So it’s a way, like we kind of come to a place where we parent ourselves. We become our sort of internal guru. We end up becoming our own spiritual mentor, which doesn’t mean we don’t have faith in a higher power or in a larger process, but I think that one of the tools for me is I find a way to stay connected to myself. And when we’re disconnected from ourselves as so many of us are — circumstantially and intermittently and sometimes chronically — we can’t get anything not even just achieved, but anything understood, anything embraced, anything … it’s very hard to be inspired when we’re disconnected.

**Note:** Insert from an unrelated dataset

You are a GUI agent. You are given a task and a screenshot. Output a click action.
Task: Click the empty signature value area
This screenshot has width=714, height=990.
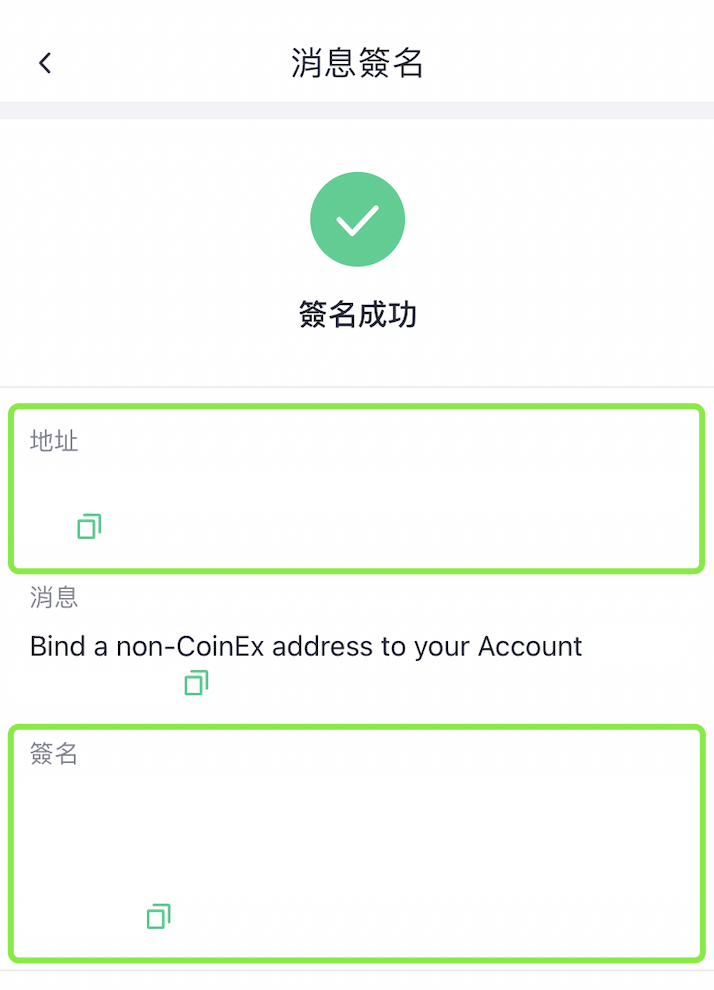[357, 833]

Toni: So staying connected for you is that self-awareness and the wonderful acronym that you mentioned as well … which I think that from what I’ve heard during this interview is that as long as you can stay connected, stay authentic, face the fear, listen to the voices in your head and let go of the ones … when you figure out the ones that are blocking the process which blocks your potential, then that is how you have the breath of life of others to shine their own lights.

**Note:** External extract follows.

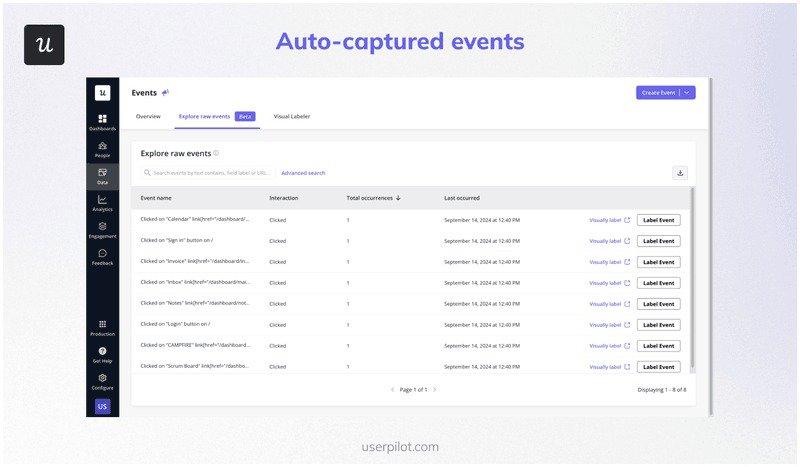800x467 pixels.
Task: Sort by Total occurrences column
Action: coord(373,198)
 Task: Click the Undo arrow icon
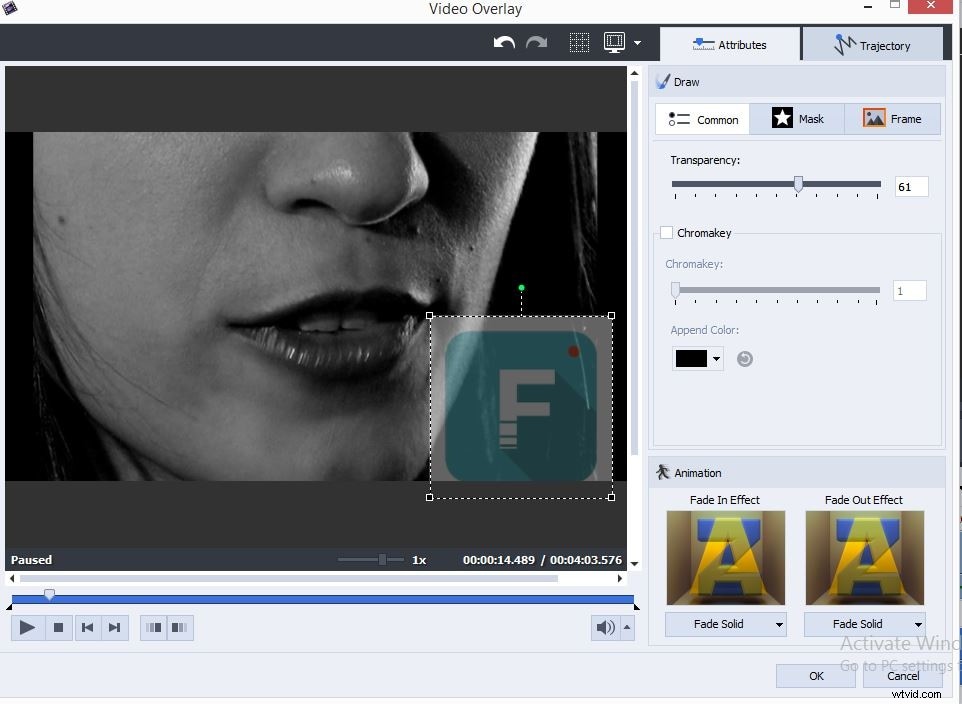coord(503,43)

Lu: Absolutely. And that’s how I teach my kids and hopefully inspire other parents to model for their kids a way of relating to their lives, to life itself, to themselves so that they have this language. They grow up with a language of self-awareness, of compassion for others, instead of a language of blame; instead of a language where they see life happening to them. I just think as long as we can keep that light on and stay inspired, even in times where we’re having painful passages that are tight and uncomfortable, you know, these hot narrow passages that we all experience. Staying inspired — as you well know, Toni, having created this Get Inspired! Project — being inspired doesn’t mean we run through the daffodils every day; it isn’t about that. And I love that you’re doing this because you are lifting the veil as I like to do, too, on the truth about what it means to live inspired, to be inspired. It isn’t being in a good mood; that’s not what inspiration is. As you know, it’s purpose. It’s purpose, it’s passion, it’s using your life for the greater good, and what else is there?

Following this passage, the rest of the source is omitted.